There is little else for anybody at the club to be happy about, though, because Suárez has undoubtedly taken himself back to square one by biting Giorgio Chiellini and undone all the good work he had achieved by rehabilitating himself last season following the Branislav Ivanovic incident.
Some may believe that Liverpool should sell him anyway due to the potential damage of being associated with the player, but football is not like that.
The reality is that more allowances are made for players when they are as talented as Suárez and, if there is a line that cannot be crossed, I really do not know where it is for world-class players of his ilk.
If a £100,000 journeyman player had done something similar, he would have been out of the door without a second thought.
But the rules are different for £100 million players and you can bet that Real Madrid or Barcelona would sign Suárez tomorrow if Liverpool decided to get rid on the back of the incident with Chiellini.
Football is littered with players who have shocked the game by their actions, but history shows that clubs will always stand by them if they are match-winners.
Manchester United would never have considered selling Eric Cantona after he jumped into the crowd at Crystal Palace and I cannot imagine that Liverpool will, for one second, contemplate washing their hands of Suárez.
They stood by him after Ivanovic, but Suárez is now worth even more to Liverpool, so it will not even enter their minds to cast aside their most valuable asset.
They will give him one last chance, again, because Brendan Rodgers and the Liverpool owners will know that any prospects they have of winning the Premier League next season will be gone if Suárez leaves.
So they will once again attempt to bring him back into the fold, even though there is every chance he will cite the hostility he will now receive in England as a means to force a move elsewhere.
But after being suspended from all football for four months, there is little chance of a foreign club willing to invest the huge sum it would take to sign him if he cannot play until November.
The incident with Chiellini during Uruguay’s game against Italy defied belief, though.
I am staggered that Suárez has done this again. When he bit Ivanovic, that was the second time he had done it, so everyone thought that there was absolutely no chance of it happening again.
But there is clearly a major flaw in Suárez’s make-up. This is so far out of the ordinary, so inexplicable, that nobody can now say with any confidence that it will not happen a fourth time.
The hardest thing to understand is why he chose to attack Chiellini after little or no provocation.
There can be no justification for what he did, but if Chiellini had been niggling at Suárez and winding him up, then you could at least identify the trigger to Suárez’s actions.
But there was nothing and that is the worrying thing.
He will also surely have known that he would not get away with it, yet he still did it.
Nothing is missed by the cameras nowadays and, as a footballer of his standing, somebody who is never far from the spotlight, he should have been totally aware of that.
Modern day football is nothing like the time when I played and all sorts of things would happen off the ball and go unnoticed.
I recall a game for Liverpool at Leeds when Mark Lawrenson was punched by an opponent when the referee was looking the other way.
Bruce Grobbelaar had kicked a long ball forward and, with the play down field, Lawro was floored by a whack to the head.
Nobody saw it, so you just got on with it, but that could never happen now.
Opponents will always try to gain an advantage and dirty tricks can come into it, but I have to admit that, during my career, I played against South American teams on numerous occasions and I didn’t experience the cynical side of the game against they are supposedly notorious for.
So you cannot use a different culture in South America as mitigation for what Suárez has done.

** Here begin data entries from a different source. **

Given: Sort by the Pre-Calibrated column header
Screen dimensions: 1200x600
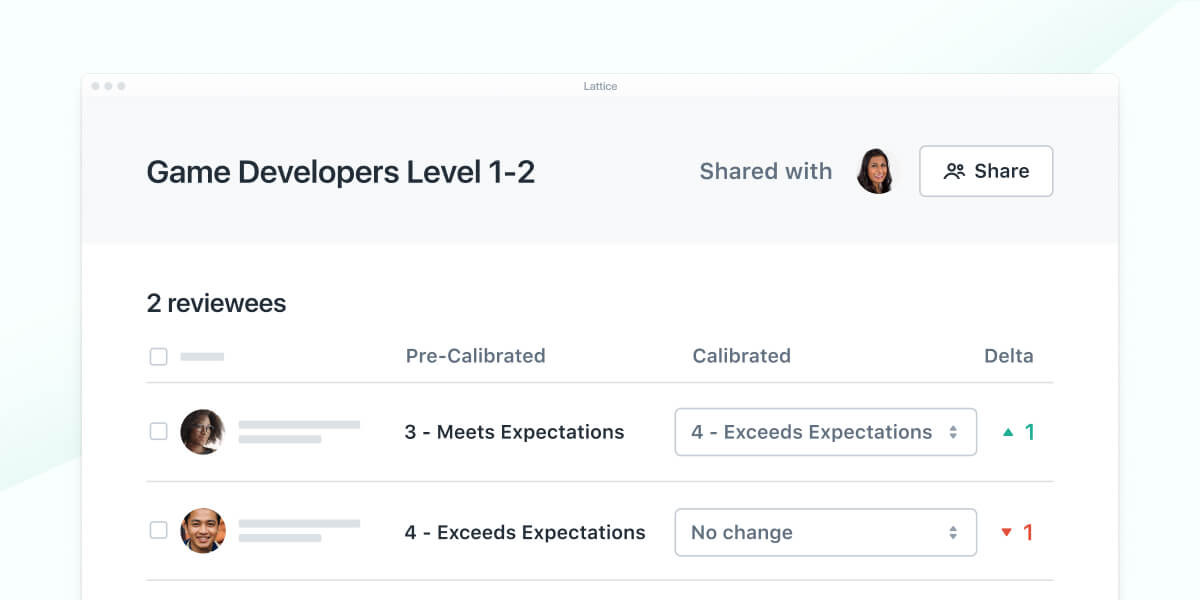Looking at the screenshot, I should 475,356.
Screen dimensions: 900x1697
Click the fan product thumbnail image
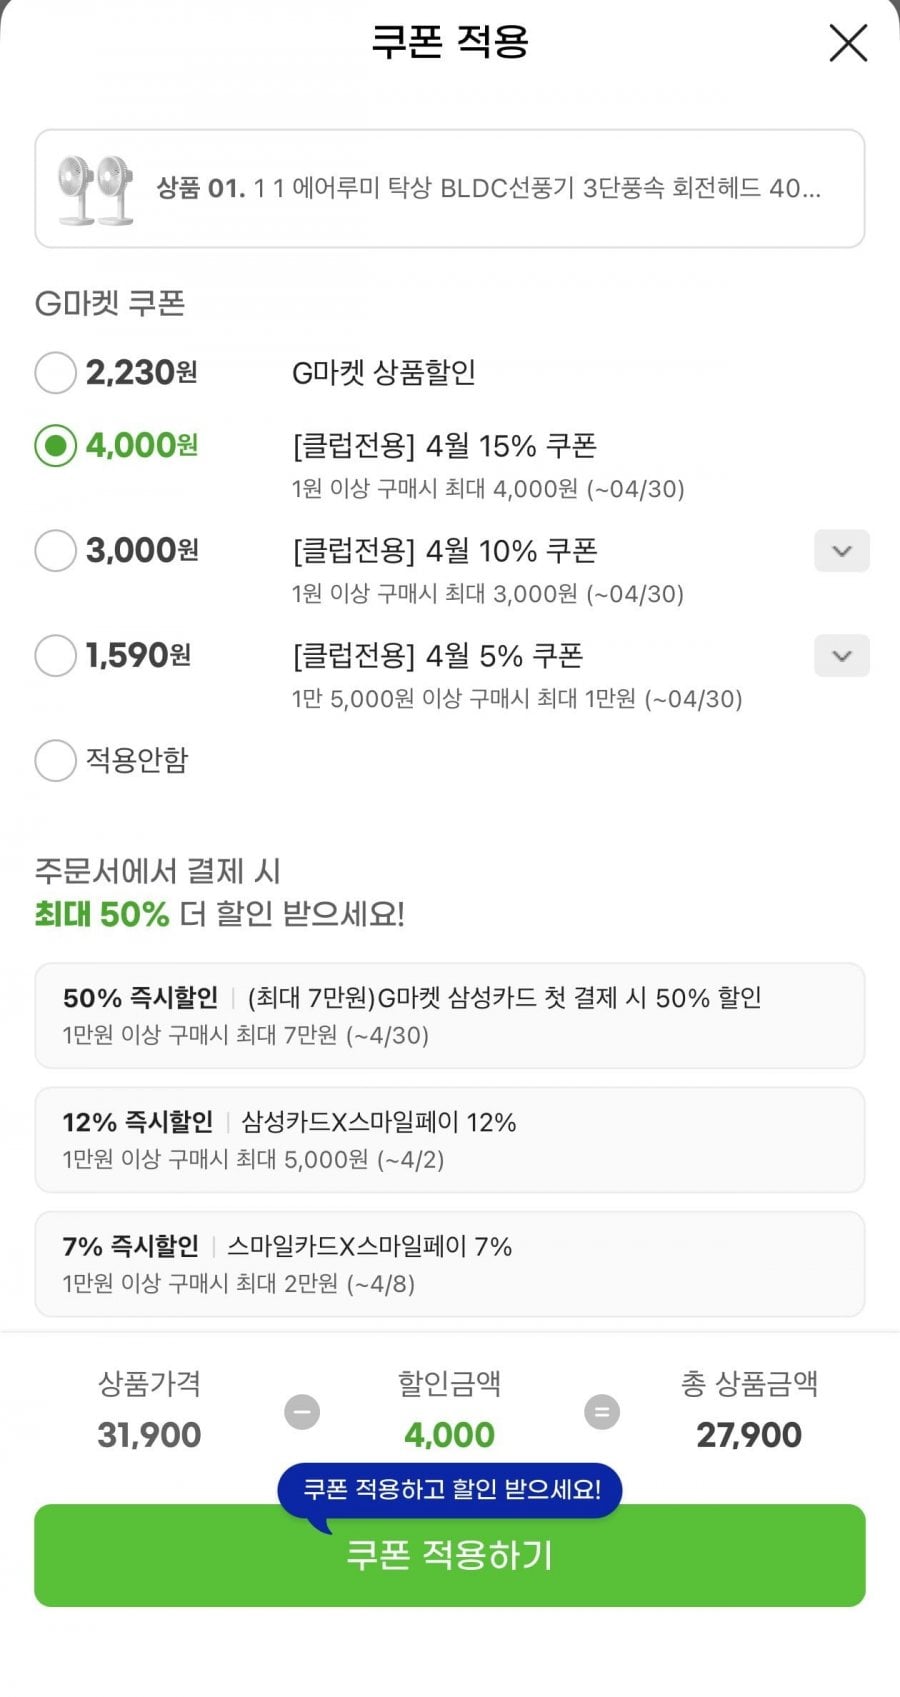point(96,189)
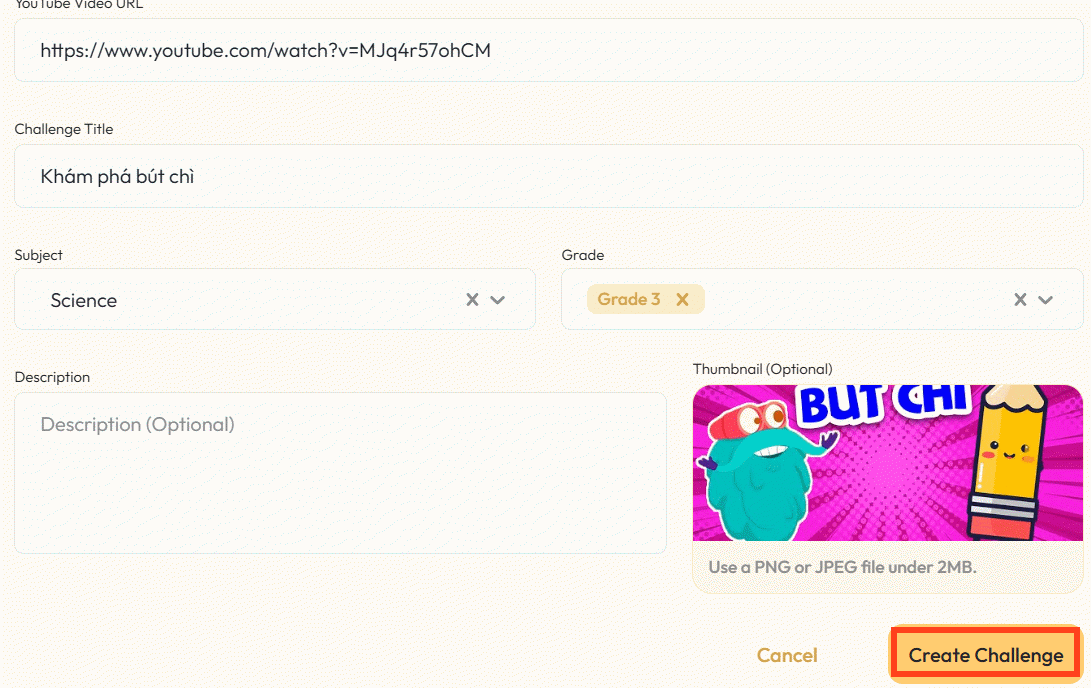Expand the Subject dropdown chevron
The height and width of the screenshot is (688, 1091).
pyautogui.click(x=498, y=300)
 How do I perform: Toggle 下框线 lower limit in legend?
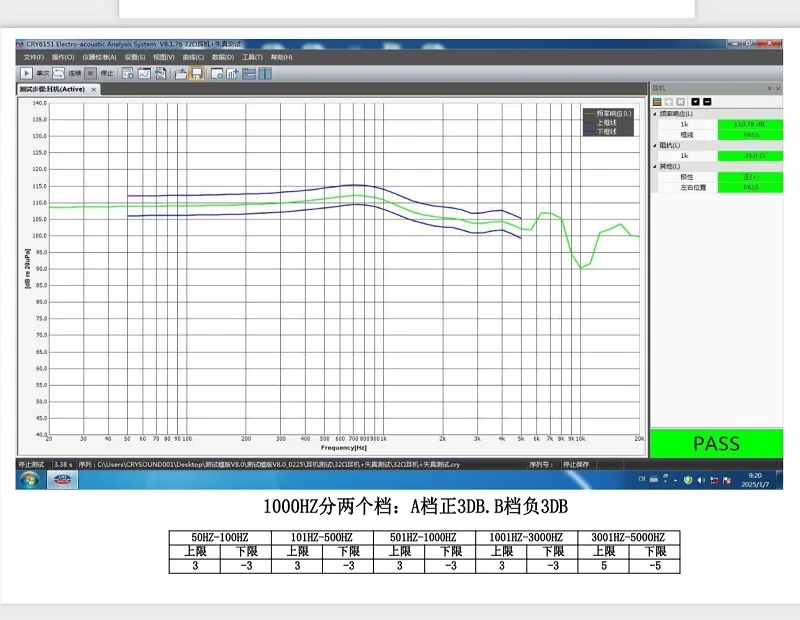(608, 131)
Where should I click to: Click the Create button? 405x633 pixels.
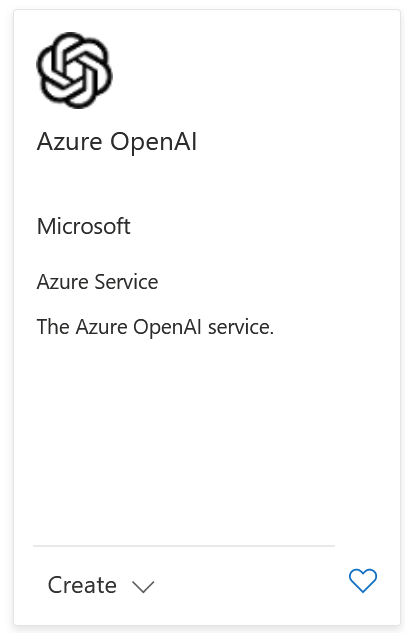coord(101,585)
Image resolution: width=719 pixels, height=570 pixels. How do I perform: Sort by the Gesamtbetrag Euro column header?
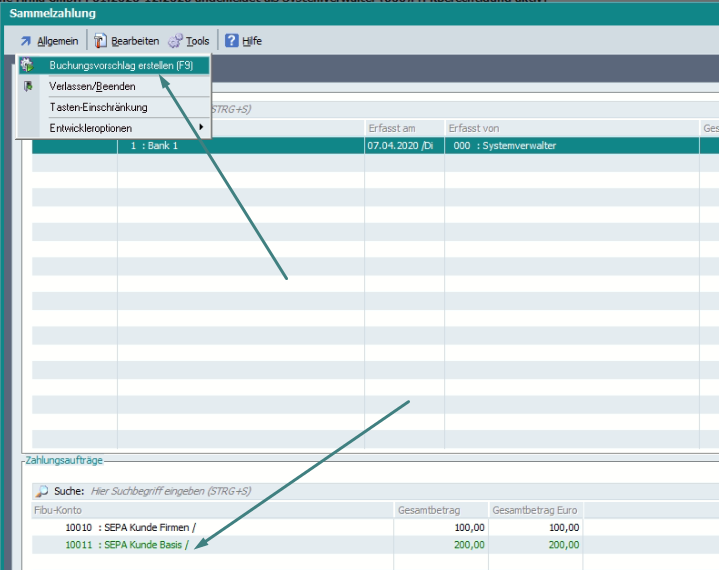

Nobody else has done it, but he has done it three times.
Fifa have certainly hit him hard and nobody can accuse them of taking the soft approach on this.
Had Suárez just been given an international suspension, he would have been a very lucky boy, but Fifa have gone much further with the four-month worldwide ban.
I suspect Fifa may have felt they had to get tough because they are having to deal with so much negative press off the field in relation to the Qatar World Cup bid.
Fifa could not afford to give their critics more ammunition by taking the easy option on Suárez, but nobody can argue with their decision.
It is now up to Liverpool and Suárez, however, to somehow find a way to overcome this and start again.